Les discussions sont très chaotiques et tournent presque exclusivement autour du cadre de travail d’ici à 2015 et la définition du calendrier des prochaines négociations et ateliers de travail de 2013 et après.
Il y a très peu d’attente quant à Doha au regard de ce sujet.
D’autres sujets non moins importants sont en négociation.
C’est le cas des financements. Comment provisionner les 100 milliards de dollars prévus en 2020 pour lutter contre le changement climatique, et notamment le Fonds vert pour le climat repoussé de COP en COP, et qui fait figure pour l’instant de mirage lointain.
La question des « fast-start finances », supportant des actions immédiates dans les pays en voie de développement est un sujet sensible. Au 1e janvier 2013, ces financements sont sensés s’arrêter car prévus pour la période 2010-2012. Et s’il y a un consensus pour continuer cette aide, le montant exact reste inconnu. Le Royaume-Uni est le premier pays européen à s’engager et vient d’annoncer 2,2 milliards d’euros pour les « fast-start finances ». Nous attendons maintenant les engagements des autres pays européens et notamment ceux de la France et du Danemark.
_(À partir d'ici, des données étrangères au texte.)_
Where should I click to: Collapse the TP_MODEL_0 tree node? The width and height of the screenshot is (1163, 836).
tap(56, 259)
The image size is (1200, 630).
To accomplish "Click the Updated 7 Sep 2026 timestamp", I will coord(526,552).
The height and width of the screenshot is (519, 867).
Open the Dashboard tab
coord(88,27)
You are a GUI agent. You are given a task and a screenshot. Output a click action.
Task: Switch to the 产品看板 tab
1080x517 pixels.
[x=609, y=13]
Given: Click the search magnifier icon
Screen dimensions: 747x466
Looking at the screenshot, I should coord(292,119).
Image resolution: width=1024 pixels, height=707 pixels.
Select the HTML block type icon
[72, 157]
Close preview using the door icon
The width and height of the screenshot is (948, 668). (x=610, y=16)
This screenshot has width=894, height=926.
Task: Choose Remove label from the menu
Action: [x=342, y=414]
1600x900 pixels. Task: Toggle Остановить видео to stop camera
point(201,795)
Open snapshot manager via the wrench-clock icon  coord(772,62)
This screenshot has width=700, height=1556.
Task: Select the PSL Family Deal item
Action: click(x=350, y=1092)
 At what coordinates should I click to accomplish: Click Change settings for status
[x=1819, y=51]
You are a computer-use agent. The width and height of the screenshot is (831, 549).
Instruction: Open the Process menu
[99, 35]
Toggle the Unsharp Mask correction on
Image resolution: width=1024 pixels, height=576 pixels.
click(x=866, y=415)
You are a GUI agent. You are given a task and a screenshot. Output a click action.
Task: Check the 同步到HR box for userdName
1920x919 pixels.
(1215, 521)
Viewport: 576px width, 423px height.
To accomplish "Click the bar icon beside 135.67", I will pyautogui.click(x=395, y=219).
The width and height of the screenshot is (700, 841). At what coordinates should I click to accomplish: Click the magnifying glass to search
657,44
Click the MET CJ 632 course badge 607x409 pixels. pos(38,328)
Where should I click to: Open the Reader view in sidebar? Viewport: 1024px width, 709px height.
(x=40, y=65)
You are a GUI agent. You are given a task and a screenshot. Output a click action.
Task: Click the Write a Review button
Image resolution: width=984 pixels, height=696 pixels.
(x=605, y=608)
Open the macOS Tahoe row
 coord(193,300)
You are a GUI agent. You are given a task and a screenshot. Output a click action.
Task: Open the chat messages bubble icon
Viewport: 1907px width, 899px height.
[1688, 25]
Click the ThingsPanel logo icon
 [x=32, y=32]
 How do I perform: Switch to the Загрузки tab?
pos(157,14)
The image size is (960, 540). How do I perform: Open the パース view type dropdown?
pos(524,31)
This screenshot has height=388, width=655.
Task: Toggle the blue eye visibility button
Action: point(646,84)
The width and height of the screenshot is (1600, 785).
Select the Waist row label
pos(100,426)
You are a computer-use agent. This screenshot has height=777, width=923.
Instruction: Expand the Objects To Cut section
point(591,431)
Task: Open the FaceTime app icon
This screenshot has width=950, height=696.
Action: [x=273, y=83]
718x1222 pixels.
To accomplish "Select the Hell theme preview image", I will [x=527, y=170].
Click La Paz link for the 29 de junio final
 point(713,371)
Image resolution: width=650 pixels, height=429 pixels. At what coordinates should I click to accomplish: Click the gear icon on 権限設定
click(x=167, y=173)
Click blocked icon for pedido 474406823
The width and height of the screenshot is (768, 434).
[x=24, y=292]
L’Union européenne ne peut pas s’engager pour les Etats membres mais a réservé 500 millions d’euros du budget européen pour ces projets.
En ce qui concerne les engagements, le Qatar est prêt à prendre fixer un objectifs de réduction des émissions de CO2 sur la base d’un accord commun avec les autres pays de la péninsule arabique. Mais l’Arabie Saoudite est réticente à cette idée pour le moment.